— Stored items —
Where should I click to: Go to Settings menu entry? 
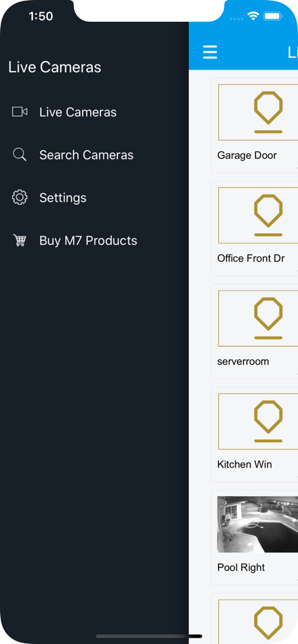(x=63, y=198)
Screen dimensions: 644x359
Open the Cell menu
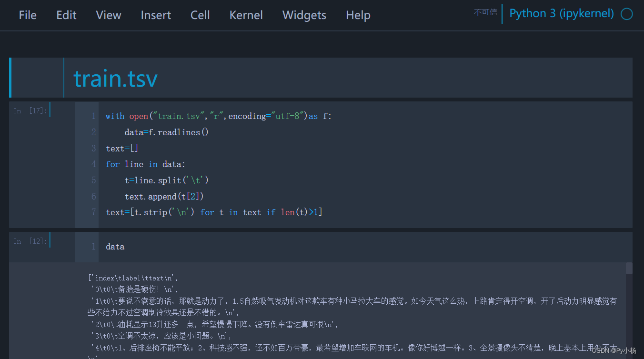pos(200,15)
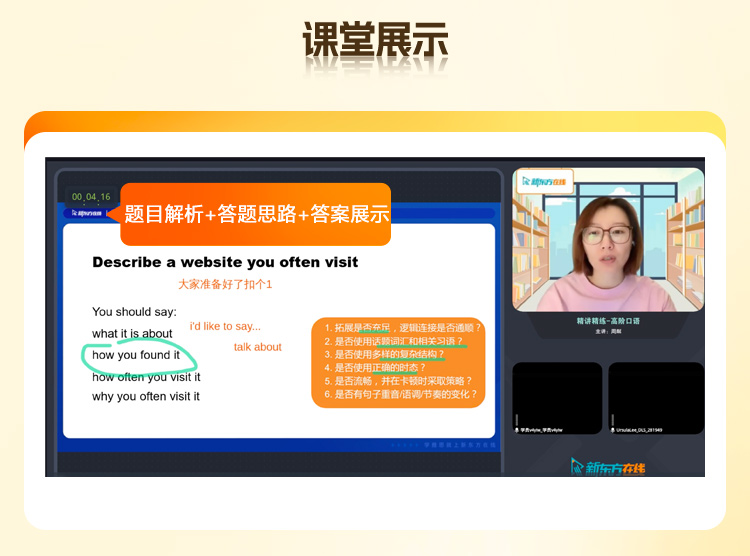Click the 'what it is about' prompt line
This screenshot has width=750, height=556.
coord(132,333)
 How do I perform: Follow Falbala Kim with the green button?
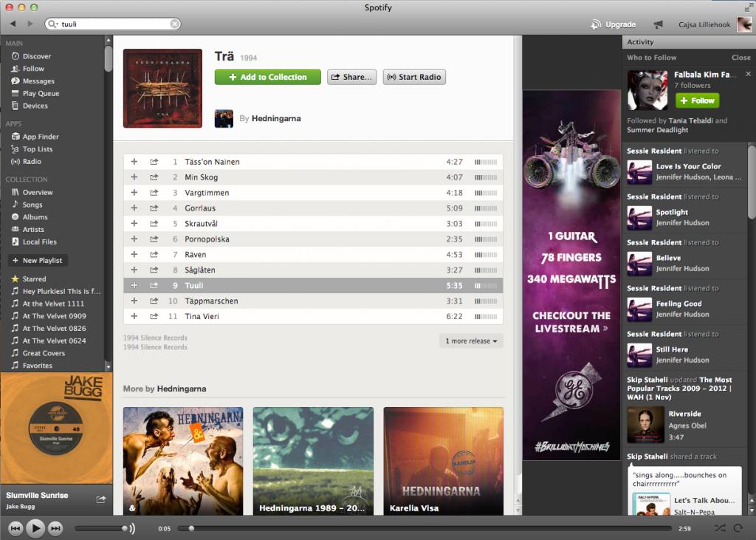(697, 100)
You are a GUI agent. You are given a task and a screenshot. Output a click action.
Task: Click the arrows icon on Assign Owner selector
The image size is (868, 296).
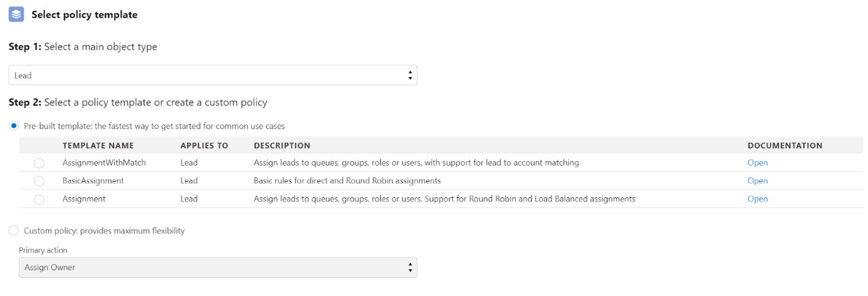tap(410, 268)
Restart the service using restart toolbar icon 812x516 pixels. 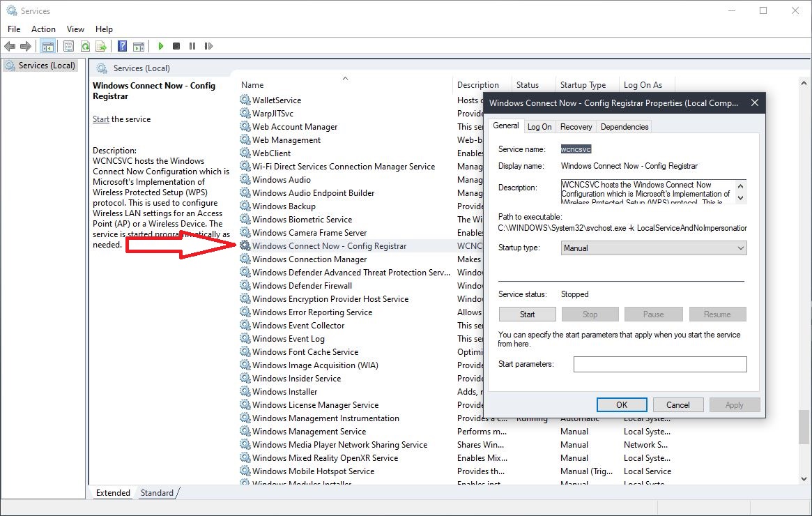click(208, 46)
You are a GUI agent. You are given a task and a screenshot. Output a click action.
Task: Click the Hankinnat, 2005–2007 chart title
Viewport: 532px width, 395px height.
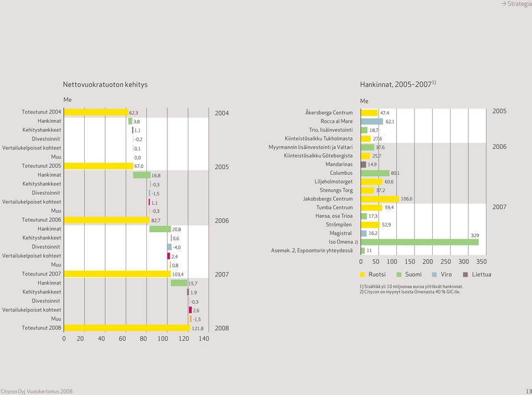(398, 84)
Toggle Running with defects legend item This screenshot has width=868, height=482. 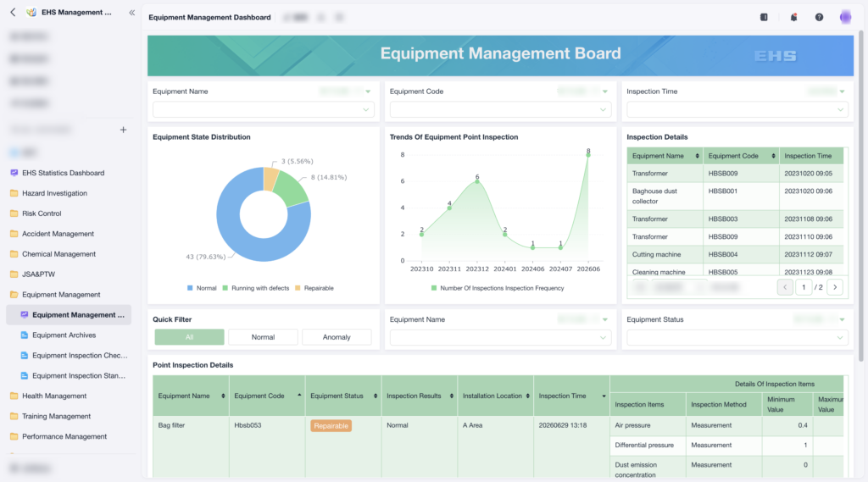pyautogui.click(x=256, y=288)
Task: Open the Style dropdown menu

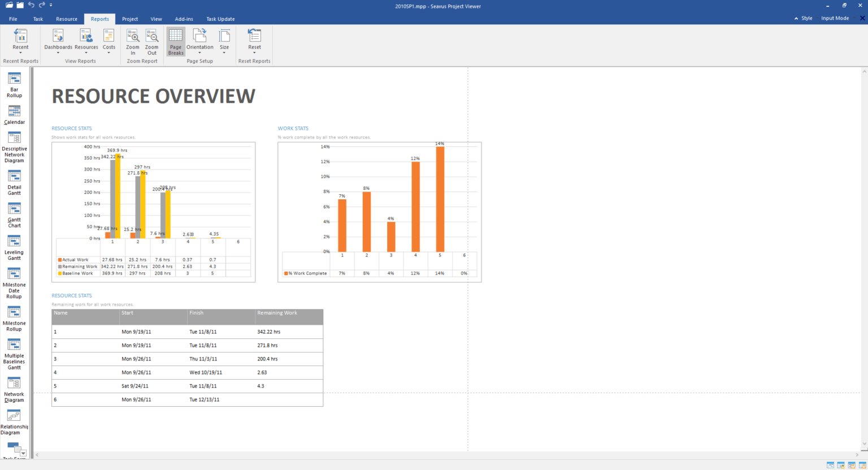Action: pyautogui.click(x=807, y=18)
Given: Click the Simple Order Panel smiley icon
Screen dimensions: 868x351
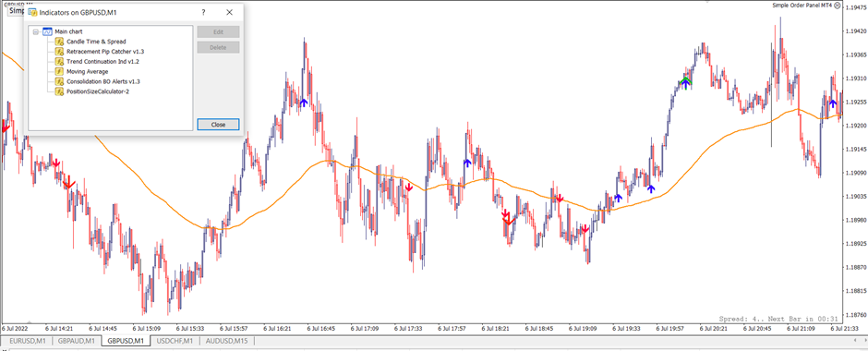Looking at the screenshot, I should click(x=837, y=5).

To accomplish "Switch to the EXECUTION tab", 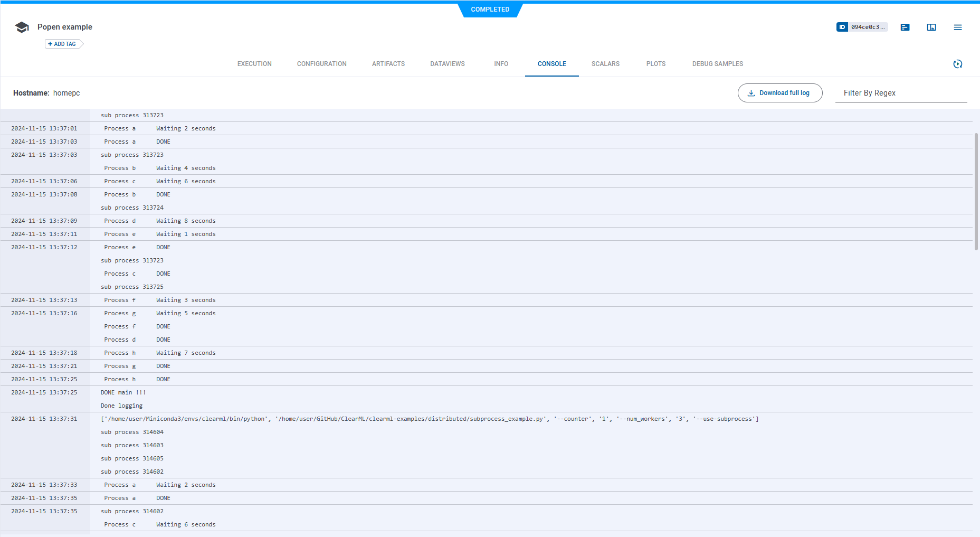I will pyautogui.click(x=254, y=64).
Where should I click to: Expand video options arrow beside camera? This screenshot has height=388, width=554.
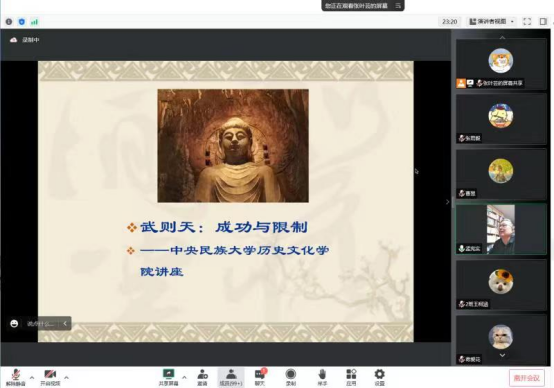point(66,377)
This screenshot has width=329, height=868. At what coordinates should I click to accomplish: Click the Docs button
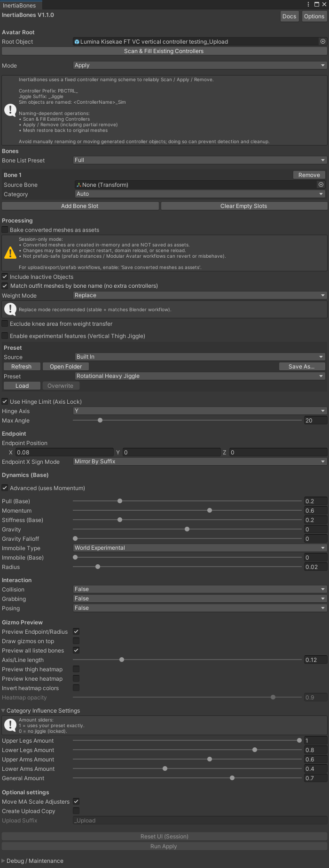pos(289,16)
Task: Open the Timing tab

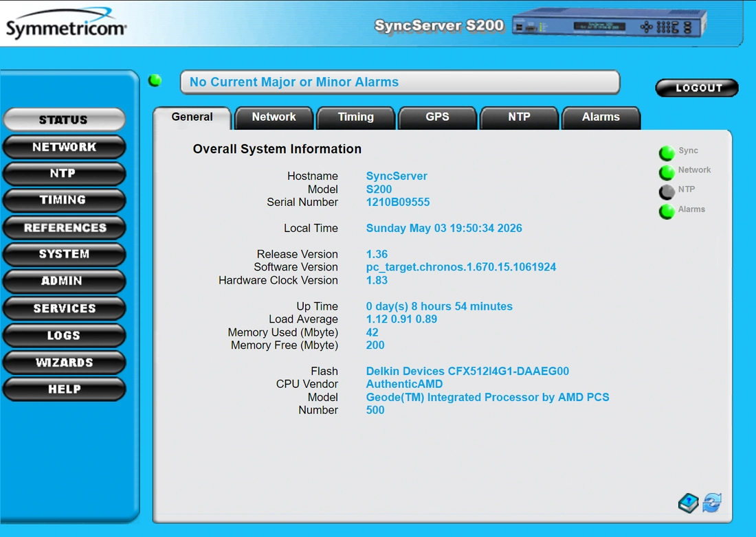Action: [x=356, y=117]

— Problem —
Copy exactly, with no pictures, the lines from the line containing "Where should I click to: Expand" through the last line of the records above.

— Answer section —
Where should I click to: Expand video options arrow beside camera? This screenshot has height=388, width=554.
point(66,377)
This screenshot has width=329, height=868. At what coordinates should I click to accomplish: Click the Docs button
pos(289,16)
Task: Open the Timing tab

Action: [x=356, y=117]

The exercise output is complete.